Sui Shijia S, Bian Shijun S, Xia Zhikuan Z, Wu Jiamin J et al.
Compound betamethasone combined with 595 nm pulsed dye laser (PDL) is widely used in the clinical management of hypertrophic scars. However, the mechanisms underlying this enhanced effect remain poorly understood. This study evaluated its therapeutic efficacy and investigated whether induction of autophagy in myofibroblasts is associated with scar improvement. A rabbit ear hypertrophic scar model was established and divided into control, compound betamethasone injection (BI), PDL, and combined (BI + PDL) groups. Scar morphology and histological changes were assessed. Autophagy was evaluated using transmission electron microscopy (TEM) and immunohistochemical detection of LC3B and p62. In vitro, hypertrophic scar-derived myofibroblasts were treated with betamethasone dipropionate (BD), PDL, or their combination (BD + PDL). Cell viability, collagen expression, and autophagic activity were analyzed using CCK-8 assays, Western blotting, MDC staining, immunofluorescence, and TEM. Chloroquine was used to assess autophagic flux. The combined BI + PDL treatment produced the most pronounced improvement in scar architecture, with reduced collagen deposition, decreased microvessel density, and increased number of apoptotic cells.
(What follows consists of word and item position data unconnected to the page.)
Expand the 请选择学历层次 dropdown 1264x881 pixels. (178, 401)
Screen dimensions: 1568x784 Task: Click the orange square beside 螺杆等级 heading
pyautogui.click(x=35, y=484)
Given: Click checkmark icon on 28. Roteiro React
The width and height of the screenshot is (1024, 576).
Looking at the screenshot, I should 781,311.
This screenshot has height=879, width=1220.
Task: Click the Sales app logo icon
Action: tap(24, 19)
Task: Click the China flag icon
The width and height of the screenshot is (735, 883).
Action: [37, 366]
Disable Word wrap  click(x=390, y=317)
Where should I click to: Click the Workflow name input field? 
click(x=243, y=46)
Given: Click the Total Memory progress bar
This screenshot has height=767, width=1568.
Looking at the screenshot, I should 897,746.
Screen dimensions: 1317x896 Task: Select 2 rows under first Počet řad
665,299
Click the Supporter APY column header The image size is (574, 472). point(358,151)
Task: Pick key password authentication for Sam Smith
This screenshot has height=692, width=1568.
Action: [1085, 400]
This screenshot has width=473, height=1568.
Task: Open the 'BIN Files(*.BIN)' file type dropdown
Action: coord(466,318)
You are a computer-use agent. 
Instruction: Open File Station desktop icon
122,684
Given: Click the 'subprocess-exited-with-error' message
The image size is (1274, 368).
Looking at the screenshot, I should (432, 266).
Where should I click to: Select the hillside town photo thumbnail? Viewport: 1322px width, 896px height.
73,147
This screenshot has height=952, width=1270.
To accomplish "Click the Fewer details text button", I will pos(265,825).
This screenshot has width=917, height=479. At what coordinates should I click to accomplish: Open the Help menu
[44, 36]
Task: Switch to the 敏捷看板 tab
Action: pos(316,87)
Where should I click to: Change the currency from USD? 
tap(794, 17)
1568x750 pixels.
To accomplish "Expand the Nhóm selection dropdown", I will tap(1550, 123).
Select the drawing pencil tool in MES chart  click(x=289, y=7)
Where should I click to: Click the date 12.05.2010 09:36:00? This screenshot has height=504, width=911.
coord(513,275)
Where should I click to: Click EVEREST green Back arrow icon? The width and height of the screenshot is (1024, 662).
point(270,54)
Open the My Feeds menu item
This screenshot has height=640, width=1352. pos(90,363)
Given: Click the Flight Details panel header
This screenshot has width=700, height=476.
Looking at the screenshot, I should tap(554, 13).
Autophagy levels were significantly elevated in the combination group both in vivo and in vitro. In cultured myofibroblasts, BD + PDL markedly inhibited cell viability and reduced type I and type III collagen expression. This effect was accompanied by increased autophagosome formation, an elevated LC3II/LC3I ratio, and decreased p62 expression. Importantly, inhibition of autophagic flux with chloroquine attenuated the collagen-suppressive effect of the combined treatment. Compound betamethasone combined with 595 nm PDL significantly improves hypertrophic scars, an effect associated with enhanced autophagic activity in myofibroblasts which may partly mediate collagen degradation.